Curating the line-up for the speakers is a challenge in itself; especially if you’ve not seen them deliver a talk before..
Yes, true. Sometimes you really love their work but then on stage they don’t deliver what you expect and it can be a bit of a let down. But that’s the risk you have to take. You can’t expect every incredible artist to be a strong public speaker like the creative directors or CEO’s of these big agencies.
Do the speakers get given a theme or structure to base their talks on or do they have free reign to talk about whatever they like?
Our theory was that limiting the speakers in this way would only make their talks and the audience experience worse. We just ask them to share their passion; share their story. Some speakers take it very seriously and go the ethical way; up till now it’s been a nice balance. Last year we had a photographer, very young, only 21-22 years old and he blew the audience away. At that age you don’t expect it.
Absolutely. It’s great that the festival is creating opportunities for emerging talent in this way. Who would you say typically attends Us By Night? Is the audience quite young or mixed?

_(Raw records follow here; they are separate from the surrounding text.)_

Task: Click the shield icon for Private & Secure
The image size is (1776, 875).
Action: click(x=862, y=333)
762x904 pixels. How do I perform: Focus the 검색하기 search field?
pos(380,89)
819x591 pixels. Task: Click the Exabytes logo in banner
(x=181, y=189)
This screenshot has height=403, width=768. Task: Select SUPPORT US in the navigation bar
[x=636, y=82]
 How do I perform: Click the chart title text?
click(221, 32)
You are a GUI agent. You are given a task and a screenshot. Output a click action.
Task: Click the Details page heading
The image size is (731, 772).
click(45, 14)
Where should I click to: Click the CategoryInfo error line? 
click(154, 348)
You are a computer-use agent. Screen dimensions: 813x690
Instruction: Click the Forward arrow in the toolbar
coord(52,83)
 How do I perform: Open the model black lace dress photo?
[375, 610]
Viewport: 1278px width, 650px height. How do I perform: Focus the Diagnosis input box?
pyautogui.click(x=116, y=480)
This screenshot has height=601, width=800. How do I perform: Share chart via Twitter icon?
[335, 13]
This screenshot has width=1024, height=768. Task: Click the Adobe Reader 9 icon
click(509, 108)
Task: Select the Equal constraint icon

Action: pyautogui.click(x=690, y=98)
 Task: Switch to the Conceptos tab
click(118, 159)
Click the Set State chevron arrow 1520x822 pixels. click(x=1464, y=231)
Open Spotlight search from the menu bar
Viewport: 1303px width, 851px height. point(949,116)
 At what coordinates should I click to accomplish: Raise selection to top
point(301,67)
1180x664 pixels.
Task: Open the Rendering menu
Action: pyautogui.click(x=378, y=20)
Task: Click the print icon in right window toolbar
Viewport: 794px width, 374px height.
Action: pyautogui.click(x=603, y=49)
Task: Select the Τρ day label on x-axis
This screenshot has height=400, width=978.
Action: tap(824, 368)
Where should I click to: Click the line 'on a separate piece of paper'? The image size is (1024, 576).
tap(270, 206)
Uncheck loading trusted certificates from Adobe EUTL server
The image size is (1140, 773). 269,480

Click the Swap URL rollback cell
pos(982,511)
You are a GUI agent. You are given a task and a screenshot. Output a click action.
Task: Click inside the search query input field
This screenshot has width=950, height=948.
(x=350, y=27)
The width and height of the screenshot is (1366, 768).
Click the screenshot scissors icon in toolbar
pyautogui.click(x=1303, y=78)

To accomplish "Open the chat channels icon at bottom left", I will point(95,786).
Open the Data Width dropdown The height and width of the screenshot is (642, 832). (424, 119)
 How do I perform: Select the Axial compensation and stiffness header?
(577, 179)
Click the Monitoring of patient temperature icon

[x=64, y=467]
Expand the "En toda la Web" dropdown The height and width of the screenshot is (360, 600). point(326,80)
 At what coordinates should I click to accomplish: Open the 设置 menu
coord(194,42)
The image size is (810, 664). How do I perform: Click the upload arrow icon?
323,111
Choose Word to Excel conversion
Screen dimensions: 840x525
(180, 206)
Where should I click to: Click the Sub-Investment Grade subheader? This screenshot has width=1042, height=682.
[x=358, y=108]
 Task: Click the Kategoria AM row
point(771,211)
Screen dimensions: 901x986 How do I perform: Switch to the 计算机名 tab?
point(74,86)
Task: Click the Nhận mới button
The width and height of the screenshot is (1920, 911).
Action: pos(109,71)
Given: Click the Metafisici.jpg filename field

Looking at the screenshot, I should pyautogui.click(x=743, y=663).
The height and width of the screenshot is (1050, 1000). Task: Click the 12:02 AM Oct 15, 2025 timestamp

About half our attendees are from abroad, mostly freelancers, and people from the large corporations like Google, Facebook. And then we have almost one third students; we make very good deals with the local academies here to make the festival accessible and affordable. As I think it’s very important to have that young energy. It’s essential I think. And then the rest is an equal mix between agencies and studios. We do also have quite a few locals that come, that have very little to do with the industry; they see it as an alternative way to spend a night out and they have a different take on it which is great.
What are the biggest challenges you face year on year to bring the festival to life?
Finance! [laughs]. Last year it was really hard to finance everything; the venue was owned by the city and they sponsored us so we didn’t have to pay. It was free. We’ve moved to another venue this year, it’s by the river and really beautiful but it’s privately owned so it’s expensive. So thats probably the toughest part, all the discussions around government subsidising take a while. And sponsorships – all those conversations are so tiring!
I can imagine! Sponsorship must be an ongoing battle, though I guess brands are more aware of the festival now as its grown?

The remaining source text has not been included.